* **WORK ITEM**:
Write out the following discussion of prosecution and law enforcement word for word, in full.

-------- SOURCE DOCUMENT --------

The facts are rather simple--for the past 60 years, laws have gone overly pro-prosecution. Part of this is government keepign score, as someone else put it. Part of this is also on the general public for being stupid, scared, and greedy--why people will look less horrified at a murderer than a pet killer, or if they see someone shackled they presume guilt, or see some sick social advantage in another person being locked up (prison doors open as the economy tanks means more jobs for the "innocent" sort of thinking).
Not to troll, but law enforcement agencies are really more interested in convictions than the truth. For instance, Virginia has a law that places a 21-day time limit on new evidence that can be used to exonerate someone wrongly convicted. I'm sure the FBI doesn't want it's coveted CODIS database subject to any doubt.
It must have been something you assimilated. . . .
Very true. When's the last time you saw any kind of cop show, where they admitted to have screwed up? I can only remember it being done in Numb3ers in two episodes. One and a half actually, because only one of the shows talked about the fingerprints being misidentifed and the wrong guy being thrown in jail. The other was just a wrong assumption on their parts resulting in a manhunt.

-------- INFORMATION GIVEN --------

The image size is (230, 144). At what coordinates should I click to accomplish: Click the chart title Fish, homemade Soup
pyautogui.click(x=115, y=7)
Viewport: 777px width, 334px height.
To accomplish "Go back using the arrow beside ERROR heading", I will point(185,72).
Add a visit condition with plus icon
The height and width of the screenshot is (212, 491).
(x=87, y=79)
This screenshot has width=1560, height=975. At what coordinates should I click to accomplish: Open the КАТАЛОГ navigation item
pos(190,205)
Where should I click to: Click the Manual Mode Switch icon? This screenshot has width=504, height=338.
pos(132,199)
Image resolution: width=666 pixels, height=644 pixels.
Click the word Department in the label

--------
-------- INFORMATION GIVEN --------

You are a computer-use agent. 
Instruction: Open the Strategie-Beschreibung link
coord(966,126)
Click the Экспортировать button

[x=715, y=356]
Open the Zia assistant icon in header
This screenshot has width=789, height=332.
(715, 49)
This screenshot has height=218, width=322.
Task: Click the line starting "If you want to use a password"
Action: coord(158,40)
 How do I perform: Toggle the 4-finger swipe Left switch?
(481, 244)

--------

* **OUTPUT BELOW**:
The facts are rather simple--for the past 60 years, laws have gone overly pro-prosecution. Part of this is government keepign score, as someone else put it. Part of this is also on the general public for being stupid, scared, and greedy--why people will look less horrified at a murderer than a pet killer, or if they see someone shackled they presume guilt, or see some sick social advantage in another person being locked up (prison doors open as the economy tanks means more jobs for the "innocent" sort of thinking).
Not to troll, but law enforcement agencies are really more interested in convictions than the truth. For instance, Virginia has a law that places a 21-day time limit on new evidence that can be used to exonerate someone wrongly convicted. I'm sure the FBI doesn't want it's coveted CODIS database subject to any doubt.
It must have been something you assimilated. . . .
Very true. When's the last time you saw any kind of cop show, where they admitted to have screwed up? I can only remember it being done in Numb3ers in two episodes. One and a half actually, because only one of the shows talked about the fingerprints being misidentifed and the wrong guy being thrown in jail. The other was just a wrong assumption on their parts resulting in a manhunt.